Sans les soutenir explicitement, l'opposition dans sa majorité, faisait
preuve
de compréhension face à des officiers qui n'étaient pas passés loin de
la
réussite et qui disaient vouloir initier une véritable démocratisation
du pays.
La conquête et l'entretien du pouvoir par la force sont deux procédés
qui
mènent souvent l'un à l'autre et mènent tous les deux à l'instabilité
politique, mais le blocage de la situation politique dans notre pays et
l'exemple si proche du Mali autorisaient à l'opposition de parier, a
posteriori
et en dernier recours, sur la sincérité des militaires. C'est pourquoi
cette
opposition a soutenu le CMJD qui a exactement repris le discours et le
programme des cavaliers du changement. Le 3 août a, en quelque sorte,
parachevé
le travail commencé le 8 juin.
L'irruption des hommes du 8 juin dans la scène politique mauritanienne
a
toutefois révélé l'existence d'une étrange contradiction au sein de
l'intelligentsia mauritanienne locale. Il eu effectivement des acteurs
politiques et médiatiques de l'opposition qui avaient volontairement
agi, le 8
juin 2003, dans le sens de la préservation du régime déchu. Ces
opposants
devaient même par la suite prendre part à la propagande du régime
dénigrant et
diabolisant les hommes du 8 juin. Cette alliance contre-nature entre la
dictature et une partie de son opposition s'expliquerait par certaines
affinités culturelles. Une partie de l'intelligentsia mauritanienne
francophones, qui considère être, SEULE, moderne et démocratique, s'est
à tord
sentie menacer par ces arabophones inconnus.

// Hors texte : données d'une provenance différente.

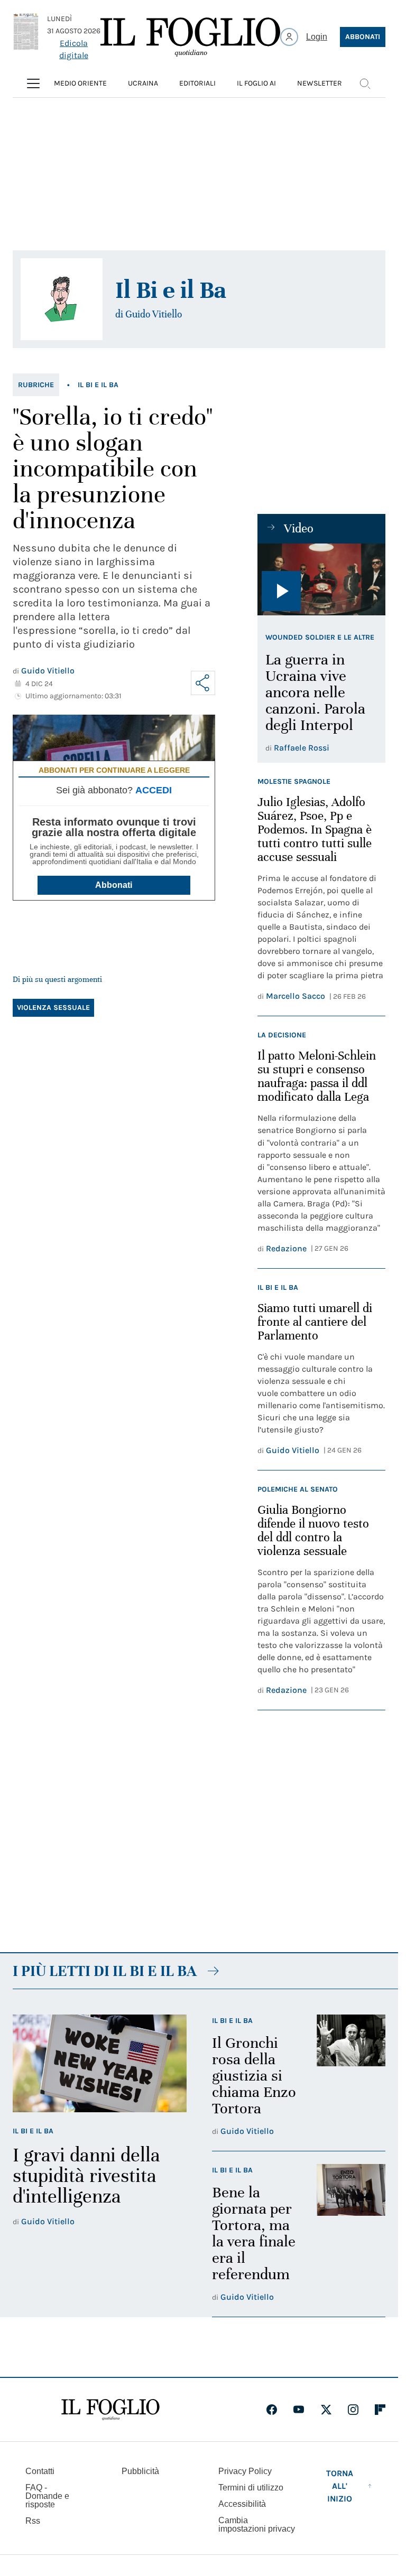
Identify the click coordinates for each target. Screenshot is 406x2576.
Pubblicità (140, 2471)
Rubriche (36, 384)
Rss (32, 2520)
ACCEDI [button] (153, 790)
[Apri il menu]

Il y a là la preuve que l'intelligentsia mauritanienne est composée de
deux
élites culturellement différentes qui gagneraient à mieux se connaître
et se
reconnaître. Ould Hananna, Ould Cheikhna et Ould Mini avaient
simplement le
tord d'être culturellement des réformistes musulmans. Ould Mini avait
clairement expliqué dans son plaidoyer au procès de Wad Naga avoir agi
en
réformiste (Mouslih) conformément à l'éthique Musulmane. Disposant de
la force,
il considérait de son devoir de la mettre au service de la reforme
(islah).
Sans être organiquement liés aux Réformistes Centristes qui condamnent
l'usage
de la force en politique, les hommes du 8 juin n'en sont pas moins
culturellement des Réformistes Musulmans. Etant principalement des
militaires,
ils avaient cependant un autre point de vue sur l'usage exceptionnel et
maîtrisé de la force. Etant au commandement du principal bras armé de
la
tentative, Ould Mini disait, dans le même procès, s'être assuré que les
chars
étaient vides de projectiles réels. C'est cela peut-être qui amplifiait
le son
et rendait les tirs des chars assourdissants sans jamais causer
d'incendie.
Ceux qui ont la chance de fréquenter à la fois les deux élites de notre
intelligentsia savent qu'elles ont bien plus de valeurs communes que de
raisons
d'adversité. Qu'elles s'expriment en arabe ou en français, ces deux
élites
aspirent toutes les deux à la démocratisation du pays. Il y a d'un coté
des
réformistes qui revendiquent la référence à l'islam et de l'autre des
réformistes dont les référents se puisent plus souvent dans la
tradition
démocratique moderne. Elles partagent beaucoup de principes communs,
qu'elles
expriment avec des référents différents, mais pas antinomiques. Elles
feraient
mieux d'explorer, dans l'intérêt du pays, l'énorme potentiel de
coopération au
lieu de s'enfermer dans une logique d'adversité contre-nature. Il faut
faire
notre petit "dialogue de civilisations" en Mauritanie entre les modérés
des
deux tendances pour couper court aux extrémistes des deux bords qui
nous
poussent vers un clash contre-productif.
La faiblesse de communication entre les bases des deux élites risque de
nous
coûter cher aux élections présidentielles. Les candidatures multiples,
dont
l'émiettement est dangereux au premier tour, risquent de perdre leur
efficacité
théorique au deuxième tour à cause de la difficulté du rabattage des
voix. La
solution passe sur le long terme par l'impulsion d'une dynamique de
rapprochement des élites mauritaniennes. Il convient dans cette
approche de
mettre fin à la campagne de diabolisation de Ould Hananna et les
Réformistes.
Ce n'est pas juste de qualifier de sanguinaire une tentative dont les
meneurs
ont préféré préserver la paix civile en se retirant alors que le
rapport de
force ne le leur imposait pas. Le putsch avait effectivement échoué car
ses
meneurs ont considéré que le prix de la victoire devenait trop élevé
pour la
population. Il ne s'agit d'ailleurs pas d'un véritable échec car la
crise
d'autorité consécutive au 8 juin a abrégé la longévité du régime déchu.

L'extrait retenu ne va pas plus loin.